Wentlandt, whose department recently posted a Patch blog on active shooting situations, said police officers are prepared for mass shooting situations, but real-life is far different from training.
“There’s no way that any amount of simulation or training can prepare you for when it really happens every situation is different,” Wentlandt said.
Wentlandt called the efforts of Lt. Brian Murphy, the Oak Creek officer, who was shot 8-9 times and was in critical condition, "clearly heroic."
“The act of when you’re shot, waving officers away from you and telling them to go inside and help other people, he’s a hero,” Wentlandt said.
Fire Department among first on the scene
The Greenfield Fire Department was one of the first mutual aide partners to respond with ambulance support to the scene, according to Greenfield Police Chief Jon Cohn, who heard the call Oak Creek dispatchers put out about the shooting while sitting at his computer in his Hales Corners home.
“I didn’t think much of it at first, until I heard ‘officer down,’ and someone else says ‘shot multiple times,’” Cohn said.
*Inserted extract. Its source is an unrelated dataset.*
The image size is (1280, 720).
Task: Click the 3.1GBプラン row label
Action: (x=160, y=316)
Cohn said he immediately sent out a message to other fire chiefs in the area and called Greenfield Battalion Chief Shawn Hammernik, who was on call.
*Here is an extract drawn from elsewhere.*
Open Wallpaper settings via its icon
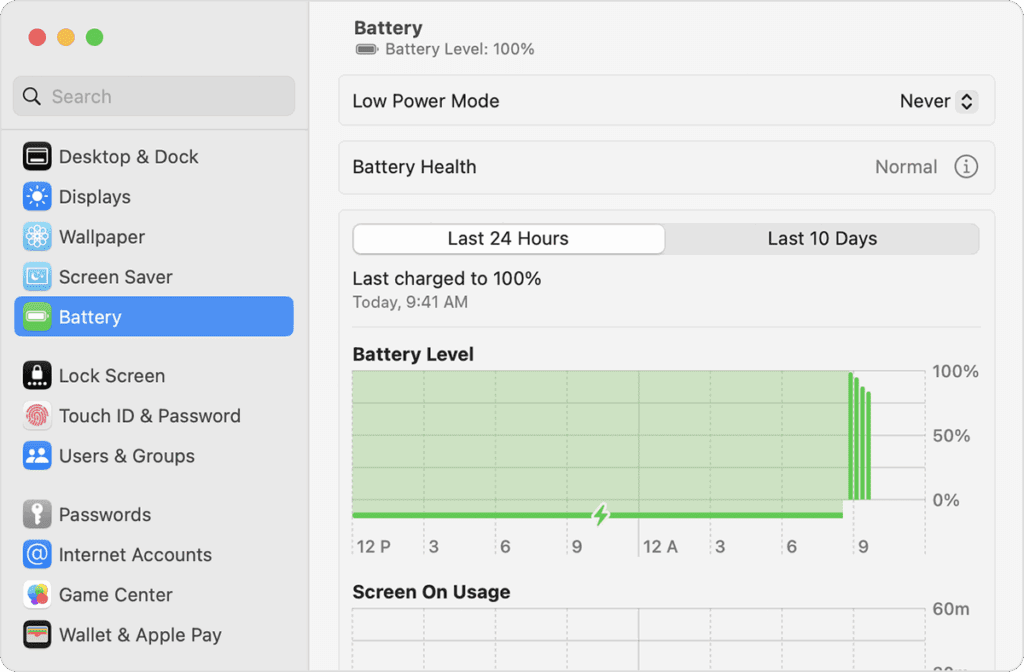Viewport: 1024px width, 672px height. point(37,236)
“I told him, get going; there’s people potentially injured and we should start moving toward the scene, and we did,” Cohn said.
Hammernik, a basic life support unit and a paramedic unit represented Greenfield on the scene. And though the department did not transport or treat any patients, Cohn said the support Hammernik provided to the Oak Creek police and fire department was important.
“The command structure is important, especially with as chaotic as these scenes are … you don’t know if it’s still an active scene of if the threat is confined,” Cohn said. “Shawn ended up playing a role as our units stood by.”
Police have confirmed that seven people, including the shooter, were killed Sunday, and dozens more were injured. Among the injured was a Oak Creek police officer, who was ambushed by the shooter. He was shot several times but is expected to recover.
“We send our condolences to the Sikh community and the city of Oak Creek, and hope for a speedy recovery for the police officer who was injured,” Cohn said.